Search code examples
phpregexpreg-match

preg_match exclude strings


From 10,000 lines of data I have to get all the lines that don't contain words that START like "en" or "it" or "de" etc.., that are from 2 to 5 long a-z and A-Z with "-" too (minus sign) and ";"

I tried this but doesn't work

 !preg_match("/\b(it|en|de|es|fr|ru)[a-zA-Z-;]{2,5}/", $value)

this would be read (to me) don't match all the lines have words that start with it, en, etc. are composed of 2 to 5 chars and in those 5 chars can contain also "-" or ";".

This returns me lines with "it;" which I need to exclude.

EDIT: I need to match every word that starts with those 2 characters (it or en or de) and can be everywhere in the line

Example to match (it doesn't contain words that start with "en", "de", etc.)
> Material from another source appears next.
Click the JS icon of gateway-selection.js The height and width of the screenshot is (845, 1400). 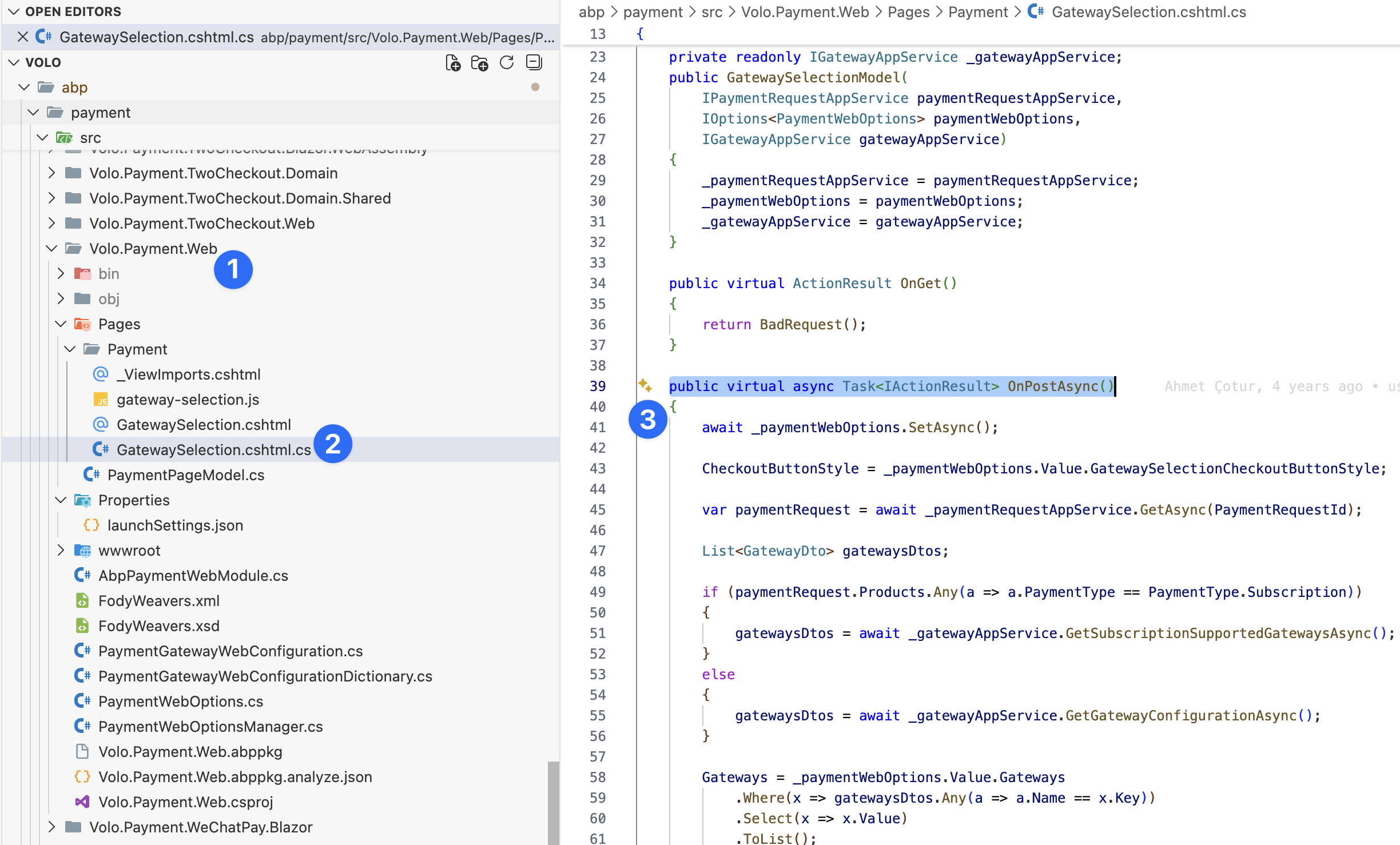pyautogui.click(x=101, y=400)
GET; SITE; 15:03:03; ; Mozilla/4.0 (compatible; MSIE 8.0; Windows NT 5.1; Trident/4.0; .NET CLR 2.0.50727; .NET CLR 3.0.4506.2152; .NET CLR 3.5.30729; InfoPath.1; .NET4.0C); 

Example not to match (it does contain a word that start with "en")

GET; SITE; 13:06:49; ; Mozilla/4.0 (compatible; **en;** MSIE 8.0; Windows NT 6.1; Trident/4.0; SIMBAR={E76F6580-EB92-49A3-A089-F6B8B9DEA9AA}; SLCC2; .NET CLR 2.0.50727; .NET CLR 3.5.30729; .NET CLR 3.0.30729; Media Center PC 6.0; eSobiSubscriber 2.0.4.16; Media Center PC 5.0; SLCC1; .NET4.0C); ; 

Solution

  • As far as I can tell, your regex matches strings that start with one of the country codes and have a total length of 4 - 7, not 2 - 5. So en; does not match because it only contains three symbols. The {2,5} applies only to the expression to its immediate left, so your regex reads "A word that starts with it/en/de etc. and continues with between two and five letters/dashes/semicolons." Try \b(it|en|de|es|fr|ru)[a-zA-Z-;]{0,3}.

    You might also want to be explicit about the semicolon being the last character, and perhaps also be more specific about the structure of the ISO language codes (which I assume that these strings are): \b(it|en|de|es|fr|ru)(-[a-zA-Z]{2})?;?\b. Here, we say "A word that starts with it/en/de etc. and might continue with a dash and two letters, and (irrespective of whether it had the dash and two letters) might continue with a semicolon. Nothing else will be allowed before the word should end."